2003年05月20日 ニュースリリース
追突を予測し、ブレーキを制御する世界初の「追突軽減ブレーキ」を新開発
衝突前にシートベルトを巻き取る「E-プリテンショナー」と組み合わせ6月発売のインスパイアに搭載
Hondaは、走行状態、前走車との距離や相対速度から追突の危険性を判断し、警報によりドライバーに回避操作を促すとともにブレーキを制御して速度の低減を行う、世界初の「追突軽減ブレーキ」(CMS:Collision Mitigation brake System)を新開発した。この「CMS」に、衝突前に自動的にシートベルトを引き込む「E-プリテンショナー」を組み合わせ、本年6月発売の新型インスパイアに搭載する。

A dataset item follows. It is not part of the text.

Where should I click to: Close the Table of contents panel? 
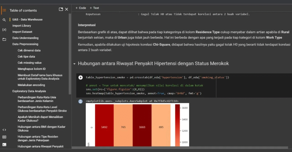coord(67,9)
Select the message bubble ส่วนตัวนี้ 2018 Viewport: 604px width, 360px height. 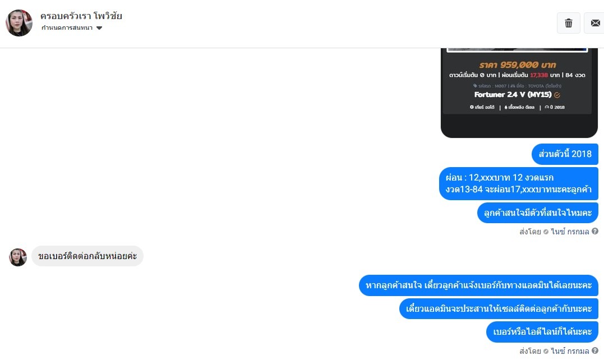pyautogui.click(x=565, y=154)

「CMS」と「E-プリテンショナー」は、ミリ波レーダーで前方およそ100mにわたって車両を検知し、車間距離、相対速度、予測した自車の進路などから追突の危険性を判断、警報音や体感警報により、ドライバーに認知や回避操作を促す。さらに、ドライバーの踏力不足を補うブレーキアシストと乗員拘束力を高めるシートベルト制御や、衝突前のブレーキ制御による速度低減などにより衝突した場合の被害を軽減する。

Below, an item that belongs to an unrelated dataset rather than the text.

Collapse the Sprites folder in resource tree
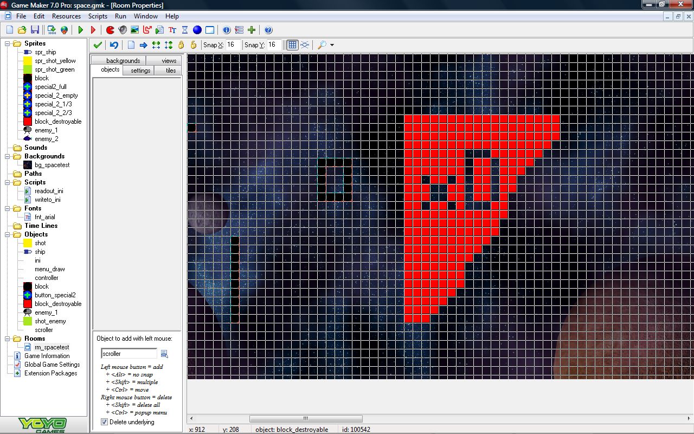 pos(8,43)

Hondaは、安全を車づくりの最重要課題の一つとして位置づけ、運転者の教育・啓蒙を主としたゼロ次安全から、衝突を未然に防ぐことを主とする一次安全(アクティブセーフティー)、そして衝突時の傷害軽減を主とする二次安全(パッシブセーフティー)など、それぞれの分野で積極的に取り組んできている。

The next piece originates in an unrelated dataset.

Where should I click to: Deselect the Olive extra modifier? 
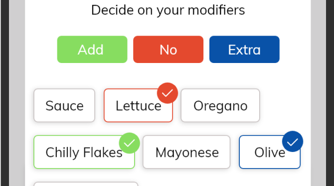click(x=270, y=152)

これに加え、衝突を予測しその被害を軽減する「Honda プリクラッシュセーフティーテクノロジー」の研究開発を進めてきたが、今回の「CMS」と「E-プリテンショナー」は、その第一弾として、追突の危険をドライバーに知らせ回避を支援し、衝突が避けられない状況では被害を軽減するシステムとして開発した。
「CMS」、「E-プリテンショナー」作動概要
(1) 一次警報
前走車に衝突する危険性がある場合や、車間距離が短い場合にブザー音と、メーター内のマルチインフォメーションディスプレイの「BRAKE」表示でドライバーに認知や回避操作をうながす。
(2) 二次警報
さらに前走車に接近した場合、「CMS」は軽い自動ブレーキングを、「E-プリテンショナー」は弱く2~3回シートベルトの引き込みを行うことにより、ドライバーに体感的に危険を知らせる。またこの時点でドライバーがブレーキを踏むと緊急制動と判断し、ブレーキアシストを作動させ、回避操作を支援する。
(3) 衝突被害軽減
回避が困難と判断すると「E-プリテンショナー」は強い引き込みを行い、ベルトの緩みや衣服のふくらみを抑えて、衝突時に作動する火薬式シートベルトプリテンショナーの乗員拘束効果を高める。また「CMS」は強いブレーキングを自動的に行い衝突速度を低減する。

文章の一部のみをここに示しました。